> [PASSAGE]:
..............................
If you haven’t already, your brand must consider how it can better leverage technology so you can reach potential customers anytime, anywhere. Chatbots are being used to help triage patients. Fitness instructors are offering video streams of the classes that would normally be held in gyms.
As consultancy BDO notes , brands that take advantage of digital technology become more efficient and productive. They are better able to uncover customer trends through data, and can make faster decisions. As a result, “Businesses that had not only developed digital strategies but executed on them prior to the pandemic are now in a position to leapfrog their less nimble competitors.”
3. Look For Ways To Help Others
Sometimes, a crisis won’t directly impact your business — but it will affect others who are in niches related to your own. When your brand is doing well but others are struggling, it is worthwhile to consider how you can help. Your efforts to help others today could keep a crisis from spilling over to your own brand.
A recent example of this comes from Bear Handlon, co-founder of athletic apparel brand Born Primitive. During a recent email exchange, he explained, “The pandemic has been very hard for gyms — an industry closely tied to our own. We recognize the value gyms provide our communities, and the last thing we want is to see them all go under when they have to stay closed.
“We decided to partner with other brands for a campaign called ‘Stay For May,’ which incentivized gym members to keep their memberships in exchange for gift vouchers from the participating brands, all of which reside in the fitness space. Our company ended up giving out over $1.5 million in gift cards, helping gyms retain members who might otherwise have cancelled their memberships. Even more importantly, however, we let gym owners know they weren’t alone in this.”
What goes around comes around. Your efforts to help other brands today could help you secure much-needed support when your business faces its own time of crisis in the future. When the lock-down started months ago, I created and shared a new Crash Course with 3 business altering tools I use all the time to grow my business, and I made it free for all my fellow business owners and solorepneurs out there!
4. Focus On The Long-Term Outcomes
When facing a crisis, it can be tempting to look for a quick fix — something to tide your customers over or keep your business afloat for just another week. But this shortsighted outlook often results in less than ideal solutions.
..............................
> [QUESTIONS]:
1. According to the article on brand crisis strategies, why is it worthwhile for a brand that is doing well to help struggling businesses in related niches? Answer in one to three sentences.
2. Carry on the article on brand crisis strategies from the point at which it stops.
The material that comes next is taken from a different source.

> [RECORDED DATA]:
..............................
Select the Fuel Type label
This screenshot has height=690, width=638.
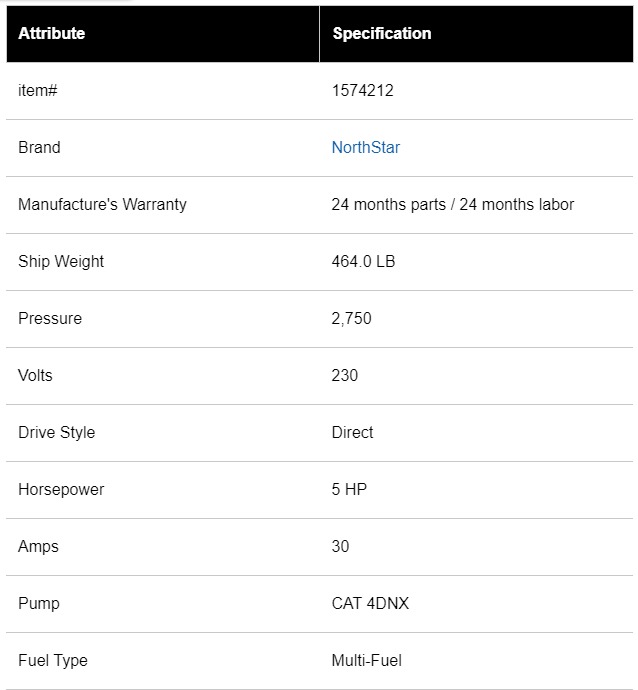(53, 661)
..............................
> [SOLVED PROBLEMS]:
1. Helping others today could keep a crisis from spilling over to the brand's own business. Such efforts could also help the brand secure much-needed support when it faces its own time of crisis in the future.

2.
As Jenna Garden writes for the Stanford Graduate School of Business, “If a decision harms stakeholders unfairly, the negative impact on an organization’s reputation will register for a long time and the damage will far outweigh any short-term gains.”
Before making any decisions in how you will respond to a crisis, take some time to think through how your choices will affect your customers, employees, business partners and anyone else who could be viewed as a stakeholder.
Evaluate the short-term benefits of a particular solution in light of the long-term consequences. A decision that keeps you afloat this month but harms your customers will eventually put you out of business regardless. On the other hand, a choice that will require additional work and sacrifices now could help you build a reputation as someone who truly puts your customers first, resulting in far better long-term results.
Navigating Crises With Confidence
The COVID-19 pandemic has been a major challenge — but also a significant learning opportunity — for all entrepreneurs. And while calling challenges “opportunities” may feel trite or corny, that doesn’t make it untrue (how to turn “can’t” into how).
Only those that use the challenges to learn lessons will adapt the way they run their businesses, and then be better prepared for future challenges that will inevitably come along. With the right approach, even the most severe crisis can be put into perspective and become far more manageable.